Sala de aula

Miguel Gustavo de Paiva Torres

E lá estava eu. Aos 47 anos sentado na primeira fila de uma enorme sala de aulas, de pé direito alto e janelões, mais parecida com salões dos hospitais dos tempos do Imperador.

Fui bater lá porque tinha pavor de viver anos em um lugar onde não conseguisse entender patavina do que estava escrito ou do que falavam nas ruas, no rádio e na TV.

Os funcionários checos da embaixada — na Indonésia foi igual — me desanimavam. Não vá estudar checo. Não vale a pena. Essa língua só tem serventia aqui. Você vive bem falando inglês e francês.

Herval, ladino e brilhante, me chamava no canto e sussurrava: — vá estudar checo sim. Eles não querem que você entenda o que falam aqui dentro. Por isso fogem de mim. Entendo e falo a língua e a alma deles.

Também precisava me ocupar nos gélidos e soturnos meses do longo inverno da Europa central, onde a noite cai depois das 3 da tarde, em dezembro, janeiro e fevereiro. Não há cachaça, conhaque ou grappa capaz de lhe animar.

Foi assim que descobri duas coisas: primeiro que a palavra “pozor” que tanto me intrigava e estava escrita por todo lado, nas estações de trem, do metrô, paredes de lojas, teatros etc., significava “perigo”. Ai meu Deus, escapei por pouco. Segundo que existia um curso gratuito de língua checa para estrangeiros, na Faculdade de Teologia Protestante da Universidade Carolina, três dias por semana, das 6 da tarde às 8 da noite.

Foi a melhor coisa que me aconteceu em Praga. Sobrevivi feliz aos invernos. Sala de aula com gente de todas as idades, de vários países, feias e lindas, simpáticos e antipáticos.
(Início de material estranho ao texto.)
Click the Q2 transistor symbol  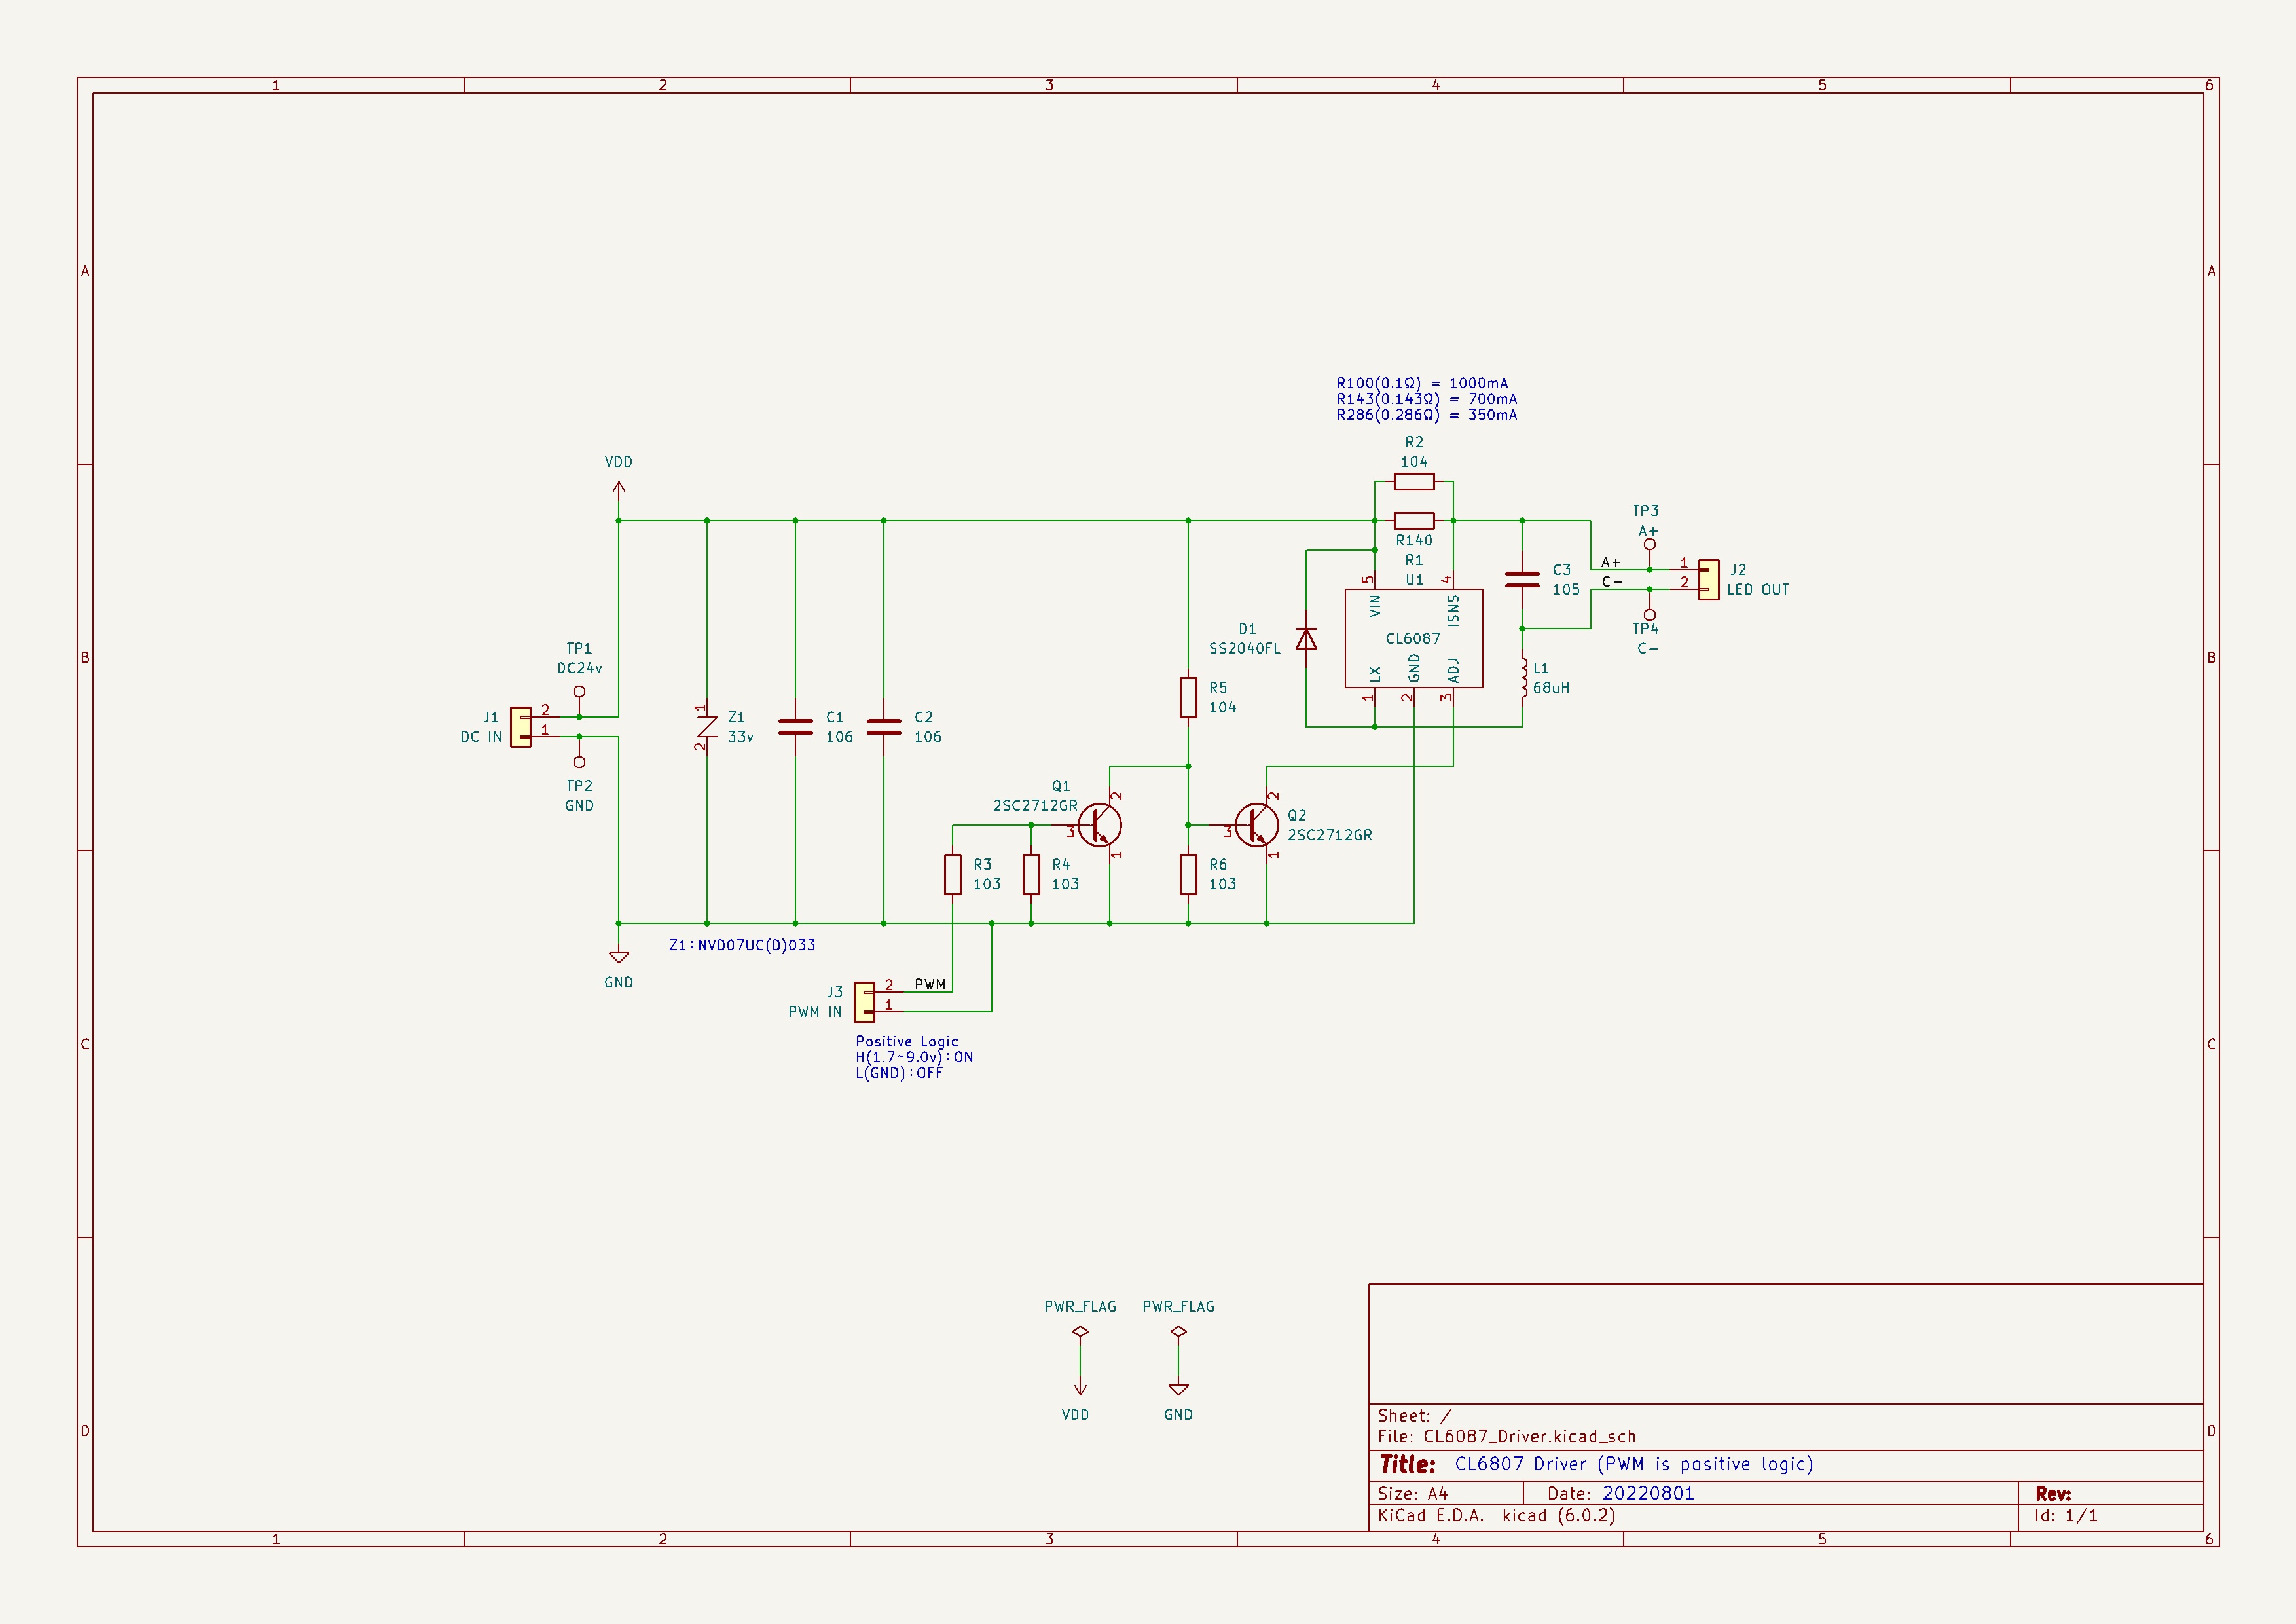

Estava de volta ao passado.

A professorinha mais linda que vi e tive na minha vida. Cabelos pretos, curtinhos, olhos verdes esmeralda, branca como a neve, roupas soltas, livre de soutien, doce e competente. Quando vinha ver o resultado do meu “diktat” se curvava compenetrada. Eu, imóvel como uma lagartixa no teto, não queria olhar. Não queria morrer. Usava meias pretas rendadas.

Essa Faculdade de Teologia da Universidade Carolina de Praga mais parecia uma escola de arte. A Kava, café-bar da Faculdade, só tocava música de vanguarda e a garotada super descolada bebia, abraçava, conversava, paquerava.
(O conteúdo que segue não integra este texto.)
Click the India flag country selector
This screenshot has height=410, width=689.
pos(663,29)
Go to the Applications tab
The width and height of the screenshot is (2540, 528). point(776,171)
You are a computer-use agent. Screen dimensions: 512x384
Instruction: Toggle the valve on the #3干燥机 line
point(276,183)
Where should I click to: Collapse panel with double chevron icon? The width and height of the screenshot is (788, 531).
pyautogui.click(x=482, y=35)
Comecei a chegar na Faculdade duas horas antes das aulas, com a desculpa de estudar e revisar os deveres de casa. Foi um mergulho na fonte da juventude.

A Universidade Karlovy V Praze — Carolina, em homenagem ao rei da Boêmia Carlos III — é um dos mais antigos e venerado templo acadêmico europeu.

Medicina e Teologia da Carolina são referências na história universitária da civilização ocidental. Três faculdades de teologia: Católica, Protestante e Hussita, esta estuda a teologia do reformista checo Jan Huss.

Inesquecível. Basta, falam em checo o nosso basta. Aprendi que a língua, de raízes eslavas, havia incorporado mais de trinta por cento de raízes latinas.

Minha linda “professorka” ficou em Praga.